I am thirty one now, almost thirty two. If you double that, you get sixty four and I expect to live well past sixty four. Last week, I smoked the last of the pipe tobacco that my father-in-law had left for me in Malaysia. It feels like another life now, but it was only five months ago that we were sitting on the vinyl sofa in front of the house, watching the hot Malaysian night. I put the pipe back up on top of the cupboard and thought it was time to take a break: smoking has been making me sane, but I need to choose a less dangerous vice. Alcohol and sex are both out. Drugs, too, of course. I've not had the energy to run long distances. What other vices are there? Is clear-eyed stocism a vice?

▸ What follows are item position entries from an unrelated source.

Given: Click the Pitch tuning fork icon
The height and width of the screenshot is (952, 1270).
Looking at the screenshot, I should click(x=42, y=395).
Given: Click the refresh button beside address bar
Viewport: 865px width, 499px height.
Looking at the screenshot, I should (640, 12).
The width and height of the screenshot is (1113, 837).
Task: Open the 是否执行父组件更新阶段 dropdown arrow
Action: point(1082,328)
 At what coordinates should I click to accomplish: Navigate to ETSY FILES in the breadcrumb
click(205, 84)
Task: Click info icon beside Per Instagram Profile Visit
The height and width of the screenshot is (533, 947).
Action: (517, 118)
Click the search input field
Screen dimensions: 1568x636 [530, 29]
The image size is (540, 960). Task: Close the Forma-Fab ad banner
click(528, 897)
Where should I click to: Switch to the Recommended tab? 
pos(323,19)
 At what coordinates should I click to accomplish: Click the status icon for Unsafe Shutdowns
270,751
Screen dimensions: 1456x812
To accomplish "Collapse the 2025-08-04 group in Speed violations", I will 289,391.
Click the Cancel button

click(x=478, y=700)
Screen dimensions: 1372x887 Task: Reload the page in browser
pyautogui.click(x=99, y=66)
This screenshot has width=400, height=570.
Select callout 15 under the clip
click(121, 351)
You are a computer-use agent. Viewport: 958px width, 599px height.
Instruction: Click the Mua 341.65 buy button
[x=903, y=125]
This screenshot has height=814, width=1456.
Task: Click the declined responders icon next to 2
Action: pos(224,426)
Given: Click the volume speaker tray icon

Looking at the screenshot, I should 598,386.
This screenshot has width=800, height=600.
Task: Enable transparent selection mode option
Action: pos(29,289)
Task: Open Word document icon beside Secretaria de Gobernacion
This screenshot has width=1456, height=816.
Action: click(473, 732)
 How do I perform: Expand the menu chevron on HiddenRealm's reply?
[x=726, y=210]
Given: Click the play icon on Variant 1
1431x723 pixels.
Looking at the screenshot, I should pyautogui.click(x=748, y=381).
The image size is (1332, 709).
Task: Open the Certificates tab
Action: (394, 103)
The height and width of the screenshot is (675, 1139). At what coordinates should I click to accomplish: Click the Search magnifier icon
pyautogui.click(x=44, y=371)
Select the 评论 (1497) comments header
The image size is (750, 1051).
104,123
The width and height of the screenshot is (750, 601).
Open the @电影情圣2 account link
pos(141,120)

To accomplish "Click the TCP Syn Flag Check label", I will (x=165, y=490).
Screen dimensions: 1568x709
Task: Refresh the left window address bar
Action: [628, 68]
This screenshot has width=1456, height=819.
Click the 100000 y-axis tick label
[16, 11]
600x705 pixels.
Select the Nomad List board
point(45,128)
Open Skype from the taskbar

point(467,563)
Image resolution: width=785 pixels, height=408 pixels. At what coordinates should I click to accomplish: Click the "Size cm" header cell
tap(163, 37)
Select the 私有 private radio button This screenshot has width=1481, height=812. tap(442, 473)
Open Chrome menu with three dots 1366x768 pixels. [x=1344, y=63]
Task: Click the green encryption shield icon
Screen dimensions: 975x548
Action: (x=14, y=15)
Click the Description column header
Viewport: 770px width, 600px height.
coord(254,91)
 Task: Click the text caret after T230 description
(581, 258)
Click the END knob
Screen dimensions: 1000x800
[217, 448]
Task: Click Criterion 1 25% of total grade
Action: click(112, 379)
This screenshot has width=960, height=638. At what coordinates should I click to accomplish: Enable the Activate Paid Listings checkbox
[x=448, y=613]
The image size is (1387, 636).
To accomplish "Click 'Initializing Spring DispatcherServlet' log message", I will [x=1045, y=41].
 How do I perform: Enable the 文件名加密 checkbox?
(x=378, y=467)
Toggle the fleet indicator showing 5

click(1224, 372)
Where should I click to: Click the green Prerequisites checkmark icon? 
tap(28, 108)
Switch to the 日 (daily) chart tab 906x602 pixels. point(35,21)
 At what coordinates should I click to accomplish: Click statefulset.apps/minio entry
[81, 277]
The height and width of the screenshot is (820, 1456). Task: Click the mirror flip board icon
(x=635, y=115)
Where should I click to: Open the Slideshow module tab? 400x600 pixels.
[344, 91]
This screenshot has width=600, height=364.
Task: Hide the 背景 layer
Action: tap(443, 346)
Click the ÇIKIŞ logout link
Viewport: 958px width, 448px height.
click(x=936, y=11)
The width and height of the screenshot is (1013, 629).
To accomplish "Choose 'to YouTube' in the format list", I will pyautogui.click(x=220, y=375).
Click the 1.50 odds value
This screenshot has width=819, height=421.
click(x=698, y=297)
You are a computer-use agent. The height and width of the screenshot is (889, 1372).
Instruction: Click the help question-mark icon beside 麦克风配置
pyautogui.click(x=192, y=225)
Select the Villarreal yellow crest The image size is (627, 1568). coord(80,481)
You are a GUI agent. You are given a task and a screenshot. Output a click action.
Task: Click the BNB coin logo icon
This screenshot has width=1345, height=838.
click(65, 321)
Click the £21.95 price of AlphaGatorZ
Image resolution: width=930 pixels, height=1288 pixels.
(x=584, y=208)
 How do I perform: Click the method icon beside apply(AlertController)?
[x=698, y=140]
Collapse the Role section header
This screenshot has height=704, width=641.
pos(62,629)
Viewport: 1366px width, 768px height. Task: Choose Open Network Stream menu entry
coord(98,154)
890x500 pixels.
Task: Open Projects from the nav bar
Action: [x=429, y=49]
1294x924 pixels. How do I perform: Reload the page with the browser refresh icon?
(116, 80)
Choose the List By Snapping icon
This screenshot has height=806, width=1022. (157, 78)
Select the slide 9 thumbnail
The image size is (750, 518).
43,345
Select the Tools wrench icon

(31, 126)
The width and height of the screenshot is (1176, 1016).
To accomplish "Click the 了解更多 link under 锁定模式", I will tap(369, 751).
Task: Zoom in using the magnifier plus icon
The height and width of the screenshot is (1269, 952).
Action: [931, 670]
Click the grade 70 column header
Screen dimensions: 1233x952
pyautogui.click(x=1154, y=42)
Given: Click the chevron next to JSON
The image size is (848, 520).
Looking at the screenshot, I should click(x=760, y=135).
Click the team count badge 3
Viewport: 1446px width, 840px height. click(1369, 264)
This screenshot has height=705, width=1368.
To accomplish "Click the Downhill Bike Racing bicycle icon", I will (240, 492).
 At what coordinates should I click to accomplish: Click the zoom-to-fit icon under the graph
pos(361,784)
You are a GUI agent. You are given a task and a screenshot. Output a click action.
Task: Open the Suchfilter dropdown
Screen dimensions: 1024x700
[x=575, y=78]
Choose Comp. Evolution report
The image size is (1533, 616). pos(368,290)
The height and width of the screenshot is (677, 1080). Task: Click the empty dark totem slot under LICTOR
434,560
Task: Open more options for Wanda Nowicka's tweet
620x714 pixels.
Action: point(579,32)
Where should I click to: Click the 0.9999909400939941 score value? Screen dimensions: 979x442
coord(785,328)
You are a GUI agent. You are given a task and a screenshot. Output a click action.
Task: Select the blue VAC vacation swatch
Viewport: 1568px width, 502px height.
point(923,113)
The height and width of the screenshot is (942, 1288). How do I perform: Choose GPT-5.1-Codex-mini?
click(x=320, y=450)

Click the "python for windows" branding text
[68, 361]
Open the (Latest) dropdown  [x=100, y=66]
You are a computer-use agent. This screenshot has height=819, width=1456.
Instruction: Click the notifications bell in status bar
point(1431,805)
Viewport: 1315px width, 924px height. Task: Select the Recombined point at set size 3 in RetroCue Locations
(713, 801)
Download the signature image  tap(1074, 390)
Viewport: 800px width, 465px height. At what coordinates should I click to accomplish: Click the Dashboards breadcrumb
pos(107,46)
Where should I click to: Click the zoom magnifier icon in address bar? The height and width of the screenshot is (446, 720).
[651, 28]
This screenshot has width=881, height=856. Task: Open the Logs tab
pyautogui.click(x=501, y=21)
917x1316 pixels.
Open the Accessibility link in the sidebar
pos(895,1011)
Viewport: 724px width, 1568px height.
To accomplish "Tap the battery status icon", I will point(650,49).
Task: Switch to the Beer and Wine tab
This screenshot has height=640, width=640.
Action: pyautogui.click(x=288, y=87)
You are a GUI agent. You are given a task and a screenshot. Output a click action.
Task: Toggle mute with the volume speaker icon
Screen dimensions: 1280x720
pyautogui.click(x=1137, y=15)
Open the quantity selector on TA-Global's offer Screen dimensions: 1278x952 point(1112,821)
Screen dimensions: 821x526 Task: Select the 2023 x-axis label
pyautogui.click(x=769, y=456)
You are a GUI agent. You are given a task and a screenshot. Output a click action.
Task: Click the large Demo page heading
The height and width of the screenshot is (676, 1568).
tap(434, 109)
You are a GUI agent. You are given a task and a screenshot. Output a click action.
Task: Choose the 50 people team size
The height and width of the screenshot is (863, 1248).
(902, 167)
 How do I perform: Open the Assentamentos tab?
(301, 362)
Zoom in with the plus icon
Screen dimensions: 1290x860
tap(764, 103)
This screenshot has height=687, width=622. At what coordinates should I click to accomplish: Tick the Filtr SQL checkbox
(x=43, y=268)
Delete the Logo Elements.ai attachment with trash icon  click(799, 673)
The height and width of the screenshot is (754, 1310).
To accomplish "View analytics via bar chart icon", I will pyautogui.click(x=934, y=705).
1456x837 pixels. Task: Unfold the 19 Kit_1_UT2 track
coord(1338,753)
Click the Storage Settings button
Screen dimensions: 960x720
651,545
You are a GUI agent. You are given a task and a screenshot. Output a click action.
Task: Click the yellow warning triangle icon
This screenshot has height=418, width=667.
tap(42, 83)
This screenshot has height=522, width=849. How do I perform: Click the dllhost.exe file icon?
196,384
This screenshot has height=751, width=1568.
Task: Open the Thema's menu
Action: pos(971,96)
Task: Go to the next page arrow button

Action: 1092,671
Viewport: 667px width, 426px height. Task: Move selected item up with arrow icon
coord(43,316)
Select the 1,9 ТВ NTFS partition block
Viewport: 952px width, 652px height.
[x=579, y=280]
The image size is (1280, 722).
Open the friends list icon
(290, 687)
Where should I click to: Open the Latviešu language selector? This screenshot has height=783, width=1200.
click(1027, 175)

I found a small pipe tobacco shop in the city centre, right off Colmore Row in the Great Western Arcade, the sort of old tyme English shoppe you expect in England — next to a place selling whiskey, next to a candy shop. I went in, trailed by Naomi who looked concerned and said, as I was looking at all the options, 'But daddy I thought you were going to stop smoking your pipe?' The woman behind the counter smiled at me and I said, yes, yes, I did, and left without buying anything. Maybe another time.
The kids bring with them complex responsibility that fences you in odd ways, acts as a conscience following you around. At a writing retreat on Thursday, after a day of selfishly typing away while my wife and kids waited for me, a young woman I had just met asked, 'So do you like having kids?' What an odd question, I thought: it's not the sort of thing one can like or dislike, is it? I didn't want to problematise the question, but my pause, my repeating of the words 'Like having kids?' made it worse, more awkward than it needed to be. I left, I walked out into the rain, and went home.
Mia fell asleep to me reading the other day: laid on the sofa under a blanket, while Mei sat next to me and I recited Daisy Head Maisy. I don't read enough to the kids, don't spend enough time with them in general. Mei loves it when I read. Rapunzul and Snow White, and Oh, the Places You'll Go. That one, of course, is the one that I like the best. We crack it open and look at the wide open air, all the choices the book tells you that you can make. 'Where do you want to go, Mei?' I ask, and we map out the streets that one would avoid and why. There's a dinosaur there? Yes, I say, it looks dangerous doesn't it. We finish, and I carry Mia up to the big bed.
Dr Seuss must have known about the cave, but chose to ignore it in his writing. You'll look up and down streets, look them over with care, but your future is more complex than just picking one street over another. Who wants to believe that even if it's true; who wants to tell that to their children. Like faith, like belief in fate and order, you have to choose to ignore some things, simplify others. Sure, you may get prostate cancer, but who doesn't. You'll be okay either way.